# REQUIRED TASKS
a) In the passage on economists and marriage, rewrite the text from "Now let’s turn" up to and including "Again a splash.", swapping "wife" for "spouse".
b) From the passage on economists and marriage, list every quality in the list of things Rory Robertson says he felt were important in choosing his wife.

# TEXT PASSAGE
+++

What is the truthful answer? Here is what economist and now Australian parliamentarian Andrew Leigh told Irvine:
‘‘Economically, the answer to this is easy,’’ says Andrew Leigh, a federal Labor MP awarded the Economic Society of Australia’s young economist of the year award last year. ‘‘You’re solving an ‘optimal stopping’ problem. You know you’ve found ‘the one’ when you determine that the expected quality of all future matches is lower than the value of your current partner.”
You see the problem. Economics tells you that you should eventually settle in your search for a spouse. But for the Economist saying it, doesn’t that imply that he settled as well?
Leigh realized his problem and so immediately went what we could term the ‘sap route.’
In my case, I knew I wanted to pop the question to Gweneth [Leigh’s wife] because she made my heart beat faster each time she entered the room.
At this Olympian time, I believe we can score this using a diving analogy. The whole exercise had a degree of difficulty but there was some splash associated with Leigh’s re-entry. Basically, his answer was completely unrelated to the conundrum. Leigh appears to say that he settled but knows why he settled. By referencing the heart he alludes to abandoning his economic mind but we can’t really be sure.
Now let’s turn to the attempt by Rory Robinson. He is an economist but in the private sector:
A similarly sweet, but matter-of-fact, assessment is offered by Rory Robertson, a leading financial markets economist, of his wife. ‘‘In the process of choosing, my assessment was that my wife had the highest weighted-average of all the things I felt were important: looks, ‘compatibility’, kindness, inherent optimism, competence, diligence, and general enthusiasm for a happy life and family.’’
When I ask if he considers it fortunate his wife also assessed him as having the highest weighted-average of her preferences, Robertson replies: ‘‘Something like that, I’d like to think!’’
Robinson offers a longer CV for his partner’s attributes but ultimately is hedging. Again a splash.
Now you might be interested in what a disaster looks like. If so, let’s watch Tim Harcourt, author of The Airport Economist:
‘The economics of love or marriage is like search theory in the labour market. You start out with preferences about what you may like in a partner, but over time you may, if searching unsuccessfully, drop your ‘‘reservation wage’’ – ie lower your standards – to settle on a job or love match. I have a lot of great, smart, good-looking female friends in Sydney who seemed to have had to reduce their reservation wage over time.”
Oh dear. While he gets points for accuracy, in terms of any ‘at home constraint’ I think this one belly flopped. To be sure, Harcourt may have been quoted out of context but you can see just how difficult this exercise is.
Of course, you are by now wondering how I did at this dive. I guess the fact that I am drawing your attention and my spouse’s attention to it gives the answer. While it wasn’t published my opening set-up was this.
… Dateonomics is about finding the right ‘other parent’ for your future children. Economics has a lot to say about that in much the same way it has a lot to say about finding the right employees for your business.
But you can now watch the actual dive:
Economist and author of ‘‘Parentonomics’’, Joshua Gans, says that in looking for that perfect parent for your unborn child, it doesn’t make sense to wait around for Mr or Ms Perfect.

+++

# SOURCE EXCERPT
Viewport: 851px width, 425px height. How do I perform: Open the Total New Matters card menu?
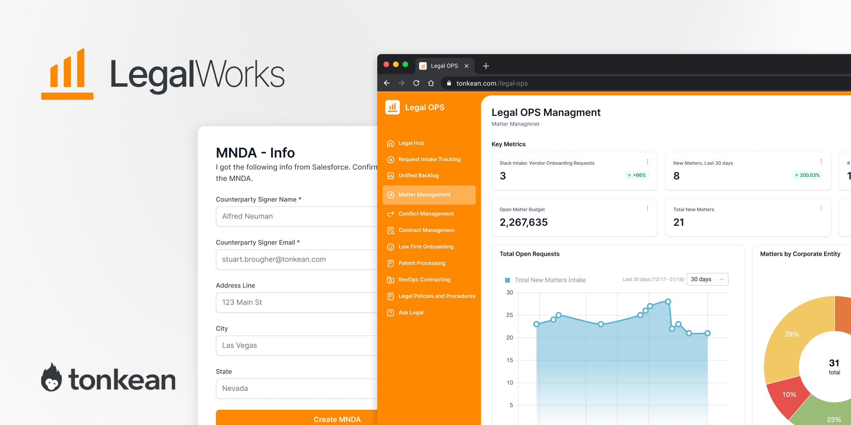click(821, 208)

+++

# RESPONSES TO THE TASKS
a)
Now let’s turn to the attempt by Rory Robinson. He is an economist but in the private sector:
A similarly sweet, but matter-of-fact, assessment is offered by Rory Robertson, a leading financial markets economist, of his spouse. ‘‘In the process of choosing, my assessment was that my spouse had the highest weighted-average of all the things I felt were important: looks, ‘compatibility’, kindness, inherent optimism, competence, diligence, and general enthusiasm for a happy life and family.’’
When I ask if he considers it fortunate his spouse also assessed him as having the highest weighted-average of her preferences, Robertson replies: ‘‘Something like that, I’d like to think!’’
Robinson offers a longer CV for his partner’s attributes but ultimately is hedging. Again a splash.

b)
- looks
- compatibility
- kindness
- inherent optimism
- competence
- diligence
- general enthusiasm for a happy life and family